Why does noone seem to talk about it? Everyone on social media is rainbows and butterflies about the early years. I have 1 10mo. I don't know how anyone copes with more?! She wakes 3-6x a night. I'm exhausted, I'm touched out, I don't feel attractive at all anymore. I'm forgetful, I'm super clumsy, I catastrophise, I feel like it's always me. I've crashed my car, hit a deer, and scratched my husbands car on a post. I'm intelligent, but I can't focus anymore. My brain is a blur. I'm resentful. I'm jealous my husband hasn't wrecked his body, mind, and have bags for days. I can't decide if its exhaustion or PND on a daily basis

EatTheToast · 09/04/2022 19:55

Urgh I know the feeling. 5 yo and 9 mo here and neither sleep. I agree it's the feeling of coming down with something, sore throat and constant headache. And sometimes I feel so so angry. I bire my lip when I get angry and some days I notice my lip is so sore, I don't even notice I've done it. And noone seems to offer to help with baby, it's hard.

Wam90 · 09/04/2022 19:55

This is me right now too. 3 year old and 10 month old, similarly awake during the night for a quick feed or popping the dummy back in but I feel dead on my feet! I’m hoping the weather cheering up might perk me up too! I did feel worse than this before I started taking pregnacare breastfeeding multi vitamins. I’m dreading going back to work because how on earth will I survive that on top of all of this ?!? 🥴

Wam90 · 09/04/2022 19:57

@Furrbabymama87 I dream of my escape daily but would never do it! And then I feel guilty about imagining it! 🤦🏼‍♀️

numananumana · 09/04/2022 19:57

Sinus pain, headache, lethargy , nausea, stomach ache, brain fog. My other half described feeling this way the other day and was concerned he had covid. I was like I feel like this daily!!

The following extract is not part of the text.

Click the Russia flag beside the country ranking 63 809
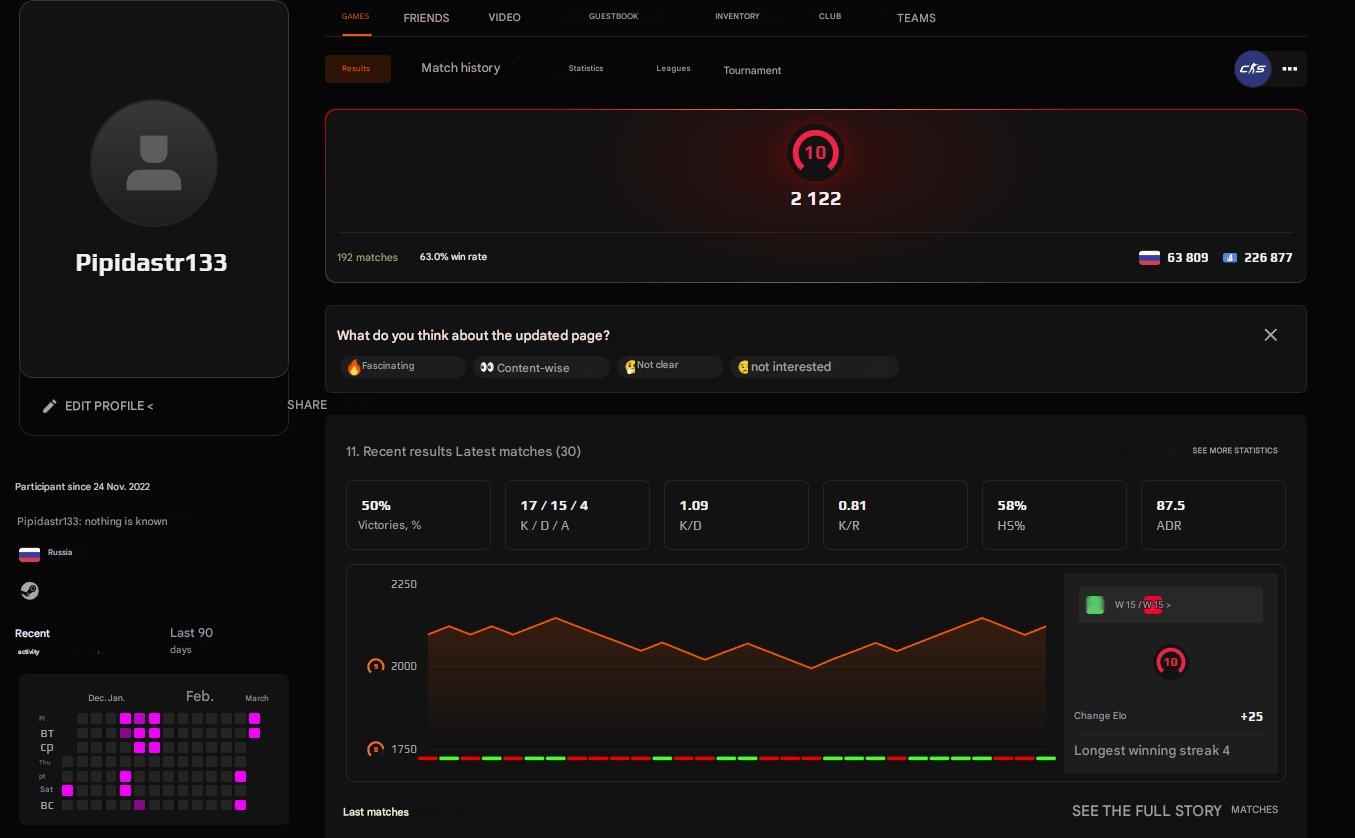Viewport: 1355px width, 838px height. pyautogui.click(x=1148, y=257)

Chasingaftermidnight · 09/04/2022 19:57

For me the struggle was trying to hold down a (demanding) job and be a parent. I just often felt like I do a shit job at both. A shit employee and a shit parent. And my mind never stopped whirring - work, home, guilt, worries.

I’m on maternity leave now and it’s such a blessed relief but I feel sick to my stomach whenever I think about going back and starting it again.

MuchTooTired · 09/04/2022 19:58

I feel completely touched out, have zero patience and like I can’t process what the fuck they’re whinging about now simultaneously. In reality, they’re just 4 year olds being 4 year olds both talking at the same time, but I cannot follow what one of them is saying let alone both.

Tbf to DH, he now recognises this and sends me away and takes over the kids so I can get myself back together again. I find that a little bit of silence and brain space massively helps me recharge so I can get back to our life!

pardonmytits · 09/04/2022 20:00

Thank you all. While I’m sorry so many of us are feeling so burned out, I think it helps a bit to know we’re not alone.